Kanak suggested that the overarching concept of Southasia works on a macro-, intellectual level, but that he has found that the closer one gets to the grassroots, the more important the regional becomes. Shahid Ululam agreed. He commented that if India and Pakistan play cricket, Bangladeshis are evenly split in who they support. India is not well-loved in Bangladesh, something that surprises many Indians he has spoken to. Local issues are far more important to most citizens than national-level ones. Further complicating what the regional and the national means, Shahid Ululam stated that has found ‘Bengal’ a more useful concept than ‘Bangladesh’ in promoting his Dhaka-based photography centre to outsiders. Bengal is widely recognised, it has historical and cultural currency, whereas Bangladesh connotes the image of Kissinger’s “basket-case.”

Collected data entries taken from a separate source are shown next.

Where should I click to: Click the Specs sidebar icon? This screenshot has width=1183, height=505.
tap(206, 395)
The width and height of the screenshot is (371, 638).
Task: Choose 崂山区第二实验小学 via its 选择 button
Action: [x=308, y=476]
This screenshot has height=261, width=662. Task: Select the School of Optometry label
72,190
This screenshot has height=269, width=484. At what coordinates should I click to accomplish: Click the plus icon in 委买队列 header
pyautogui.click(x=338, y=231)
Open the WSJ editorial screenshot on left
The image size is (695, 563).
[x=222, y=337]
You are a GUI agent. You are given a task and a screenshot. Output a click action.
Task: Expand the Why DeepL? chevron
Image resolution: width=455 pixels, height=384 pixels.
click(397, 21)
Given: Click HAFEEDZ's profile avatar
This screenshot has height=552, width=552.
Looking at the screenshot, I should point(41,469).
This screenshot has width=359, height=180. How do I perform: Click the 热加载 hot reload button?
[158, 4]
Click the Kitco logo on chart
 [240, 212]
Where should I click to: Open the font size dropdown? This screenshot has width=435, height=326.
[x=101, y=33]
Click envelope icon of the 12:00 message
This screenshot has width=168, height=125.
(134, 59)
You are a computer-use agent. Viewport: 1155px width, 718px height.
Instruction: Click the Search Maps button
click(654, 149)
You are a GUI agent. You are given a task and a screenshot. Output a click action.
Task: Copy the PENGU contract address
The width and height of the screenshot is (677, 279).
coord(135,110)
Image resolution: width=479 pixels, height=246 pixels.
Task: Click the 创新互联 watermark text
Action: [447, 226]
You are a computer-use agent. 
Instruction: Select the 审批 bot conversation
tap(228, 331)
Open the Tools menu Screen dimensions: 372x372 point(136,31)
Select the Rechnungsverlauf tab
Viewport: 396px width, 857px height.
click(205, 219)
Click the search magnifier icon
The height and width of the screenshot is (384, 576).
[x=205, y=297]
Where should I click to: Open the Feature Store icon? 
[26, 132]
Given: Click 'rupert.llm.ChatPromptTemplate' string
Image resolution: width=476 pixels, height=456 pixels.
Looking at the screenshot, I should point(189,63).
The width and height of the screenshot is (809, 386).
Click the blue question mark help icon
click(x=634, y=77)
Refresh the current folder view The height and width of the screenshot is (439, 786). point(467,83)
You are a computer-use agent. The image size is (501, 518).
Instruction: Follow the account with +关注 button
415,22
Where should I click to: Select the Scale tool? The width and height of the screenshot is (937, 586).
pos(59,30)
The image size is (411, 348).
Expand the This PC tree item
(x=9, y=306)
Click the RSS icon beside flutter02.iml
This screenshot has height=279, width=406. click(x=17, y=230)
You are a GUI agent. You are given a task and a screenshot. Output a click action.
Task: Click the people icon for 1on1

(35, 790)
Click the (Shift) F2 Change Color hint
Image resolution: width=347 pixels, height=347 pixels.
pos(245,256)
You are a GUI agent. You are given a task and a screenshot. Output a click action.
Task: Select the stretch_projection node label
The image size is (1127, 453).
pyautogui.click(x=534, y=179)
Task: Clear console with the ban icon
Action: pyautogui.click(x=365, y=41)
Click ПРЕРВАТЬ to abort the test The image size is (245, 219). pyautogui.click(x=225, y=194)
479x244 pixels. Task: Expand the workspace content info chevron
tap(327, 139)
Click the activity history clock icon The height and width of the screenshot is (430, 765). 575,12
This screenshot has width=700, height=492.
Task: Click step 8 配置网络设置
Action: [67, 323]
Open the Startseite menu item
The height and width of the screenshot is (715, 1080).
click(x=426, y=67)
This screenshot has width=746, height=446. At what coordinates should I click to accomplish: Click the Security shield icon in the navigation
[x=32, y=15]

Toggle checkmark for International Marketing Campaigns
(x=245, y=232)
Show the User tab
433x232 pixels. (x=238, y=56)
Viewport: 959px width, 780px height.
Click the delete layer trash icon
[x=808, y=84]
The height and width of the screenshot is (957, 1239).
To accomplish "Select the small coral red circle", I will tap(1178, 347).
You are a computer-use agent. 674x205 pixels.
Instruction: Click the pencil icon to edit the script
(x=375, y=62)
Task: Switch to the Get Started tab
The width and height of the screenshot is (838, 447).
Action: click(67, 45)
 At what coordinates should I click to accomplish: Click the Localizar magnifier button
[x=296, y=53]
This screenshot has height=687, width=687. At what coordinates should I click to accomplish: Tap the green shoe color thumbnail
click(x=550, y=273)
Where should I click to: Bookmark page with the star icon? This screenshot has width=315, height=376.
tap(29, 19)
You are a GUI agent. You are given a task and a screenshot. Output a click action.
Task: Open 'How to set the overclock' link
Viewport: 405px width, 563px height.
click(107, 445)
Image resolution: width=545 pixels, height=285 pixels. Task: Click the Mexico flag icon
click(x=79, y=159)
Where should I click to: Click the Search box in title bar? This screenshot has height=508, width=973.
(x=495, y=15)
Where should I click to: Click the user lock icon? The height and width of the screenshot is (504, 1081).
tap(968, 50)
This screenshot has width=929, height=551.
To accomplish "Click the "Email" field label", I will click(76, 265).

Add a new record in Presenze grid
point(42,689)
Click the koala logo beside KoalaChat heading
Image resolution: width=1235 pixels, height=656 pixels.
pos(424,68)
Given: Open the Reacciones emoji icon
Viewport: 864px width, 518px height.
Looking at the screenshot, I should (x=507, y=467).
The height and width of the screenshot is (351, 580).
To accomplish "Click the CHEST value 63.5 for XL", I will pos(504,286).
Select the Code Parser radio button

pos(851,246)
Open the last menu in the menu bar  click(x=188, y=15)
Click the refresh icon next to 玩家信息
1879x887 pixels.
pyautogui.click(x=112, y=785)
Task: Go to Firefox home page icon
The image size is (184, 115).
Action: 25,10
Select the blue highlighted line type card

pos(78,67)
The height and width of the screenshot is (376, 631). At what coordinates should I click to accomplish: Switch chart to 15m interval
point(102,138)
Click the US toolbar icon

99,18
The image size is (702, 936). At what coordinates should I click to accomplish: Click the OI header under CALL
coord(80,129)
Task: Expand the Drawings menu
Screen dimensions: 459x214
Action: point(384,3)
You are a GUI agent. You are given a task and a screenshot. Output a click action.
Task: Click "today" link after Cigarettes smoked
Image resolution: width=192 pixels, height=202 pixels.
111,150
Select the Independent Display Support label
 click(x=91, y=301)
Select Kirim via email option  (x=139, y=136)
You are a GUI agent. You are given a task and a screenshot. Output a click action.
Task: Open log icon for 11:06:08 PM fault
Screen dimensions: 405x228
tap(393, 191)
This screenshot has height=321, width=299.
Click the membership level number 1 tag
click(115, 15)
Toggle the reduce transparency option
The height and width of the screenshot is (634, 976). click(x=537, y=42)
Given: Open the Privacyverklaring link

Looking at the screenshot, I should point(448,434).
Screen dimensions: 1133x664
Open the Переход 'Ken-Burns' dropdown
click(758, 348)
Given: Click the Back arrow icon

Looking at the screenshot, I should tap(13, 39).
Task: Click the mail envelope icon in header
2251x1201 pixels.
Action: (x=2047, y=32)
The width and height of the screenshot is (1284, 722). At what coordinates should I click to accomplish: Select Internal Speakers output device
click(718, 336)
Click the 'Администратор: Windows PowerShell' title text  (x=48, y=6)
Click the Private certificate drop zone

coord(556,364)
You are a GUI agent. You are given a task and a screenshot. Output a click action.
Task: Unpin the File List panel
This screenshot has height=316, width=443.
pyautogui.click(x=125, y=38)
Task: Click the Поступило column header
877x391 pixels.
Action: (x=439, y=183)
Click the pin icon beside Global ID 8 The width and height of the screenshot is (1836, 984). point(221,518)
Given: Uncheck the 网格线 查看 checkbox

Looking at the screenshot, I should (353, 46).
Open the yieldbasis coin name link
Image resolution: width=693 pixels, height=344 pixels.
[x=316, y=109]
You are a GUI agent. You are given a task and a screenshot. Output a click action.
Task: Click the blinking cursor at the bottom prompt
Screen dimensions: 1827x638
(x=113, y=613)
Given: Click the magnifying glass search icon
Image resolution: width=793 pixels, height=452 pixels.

Mallika Shakya spoke about the teaching that goes on in the name of Southasia. Ethnicity, religion, linguistic nationalism all have quite different understandings and academic engagements in each nation, so teaching the concept of Southasianism can be a challenge, but one that is more suited to be taught at the South Asian University in Delhi than other more ‘national’ universities, because of its outward-looking focus.
Kanak ended with the important statement that the discussion of Southasia is, at present, in a bubble, going on in airport lounges, in English, between around eight thousand people. If we don’t have a proper forum for discussion of the concept of Southasia, then the discussion will remain an elite one. The discourse of Southasia needs to be vernacularised.